No liquidation of NICIL

Many of the recommendations made in the 2015 forensic audit into the National Industrial and Commercial Investments Limited (NICIL) have been implemented but the Board has decided that the company should not be liquidated.

This is according to Officer in Charge Horace James, who said that instead of liquidation it was decided that a Privatization Unit would be set up to independently deal with some of aspects of NICIL’s operations. Speaking at an end-of-year press conference on Friday, James said that what was done in 2016 was guided by the forensic audit conducted in 2015. He said NICIL has begun to apply some of the recommendations outlined.

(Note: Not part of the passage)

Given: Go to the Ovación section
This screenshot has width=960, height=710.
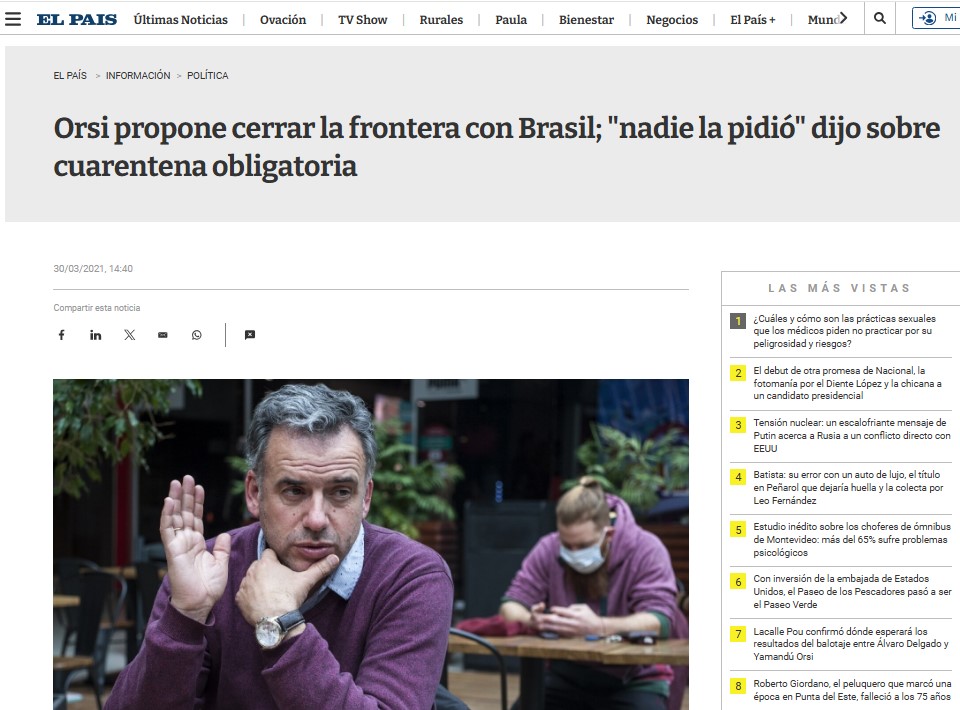Looking at the screenshot, I should 283,20.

According to James, the first major issue raised in the audit was the liquidation of NICIL and the appointment of a receiver to oversee the liquidation process.

Consultant Anand Goolsarran had said in his final report that NICIL should be liquidated as a private limited liability company under the Companies Act 1991.

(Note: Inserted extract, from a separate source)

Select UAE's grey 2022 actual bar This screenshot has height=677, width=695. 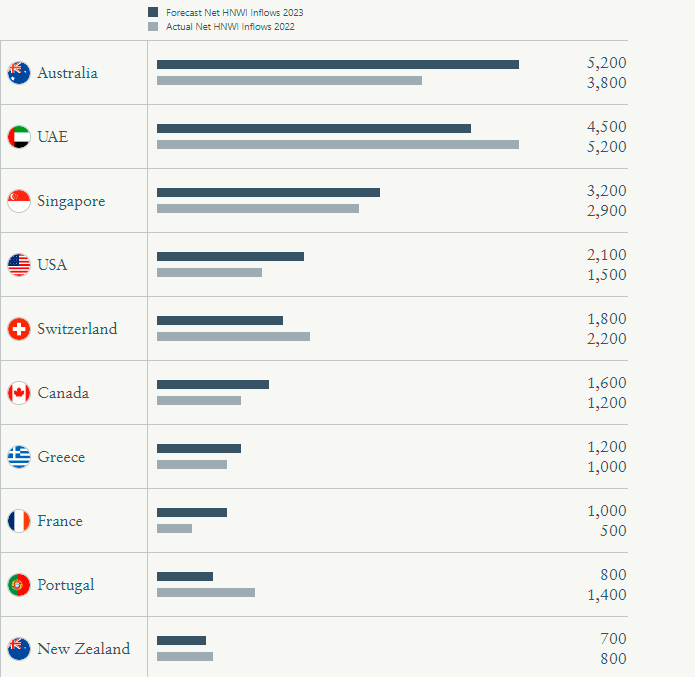338,145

But James said, “Early in the year, the NICIL Board met and they considered that recommendation but… didn’t think that NICIL should be liquidated, at least now and a decision was taken by the Board that a recommendation be made that NICIL retain both its original custodial and oversight role as a holding company for various subsidiaries and affiliates, and also its later developmental role involving capitalization, financial and legal restructuring and management with respect to certain projects approved by Cabinet.”

Based on this decision, the Board continues to allow NICIL to carry out its functions but with some amount of modification. He said one of the major changes recently approved was to the management cooperation agreement between NICIL and the Privatization Unit.

Under the former CEO Winston Brassington, he explained, it was “almost one entity”. The Board and the government have now decided that there will be two separate Boards, the NICIL Board and the Privatization Board, he said, adding that NICIL has also terminated the management cooperation agreement which had one person (Brassington) functioning in both areas. Now there are two distinct entities with separate roles: NICIL is a holding company and the Privatization Unit will handle all the privatization matters that the government may wish to undertake, he explained.

Among those on the Privatization Board as gazetted on July 23 are Minister of Business Dominic Gaskin, Dr Grantley Waldron, Patricia Bacchus and Jerome Khan who is the private sector representative. Finance Minister Winston Jordan has removed himself. He has also stepped down from the NICIL Board as had been recommended in the audit report, James said. Asked what other recommendations from the report were implemented, James said the executive director and the deputy were sent on administrative leave, a transactional audit started to follow up the forensic audit, regular valuations, pursuing the outstanding sum for the GTT shares and NICIL taking guidance from the National Procurement Policy, in the absence of its own rules.

He said NICIL has written to the minister with regard to having a NICIL member on the Boards of all its subsidiaries. He said NICIL attends the AGMs of all subsidiaries and provides input.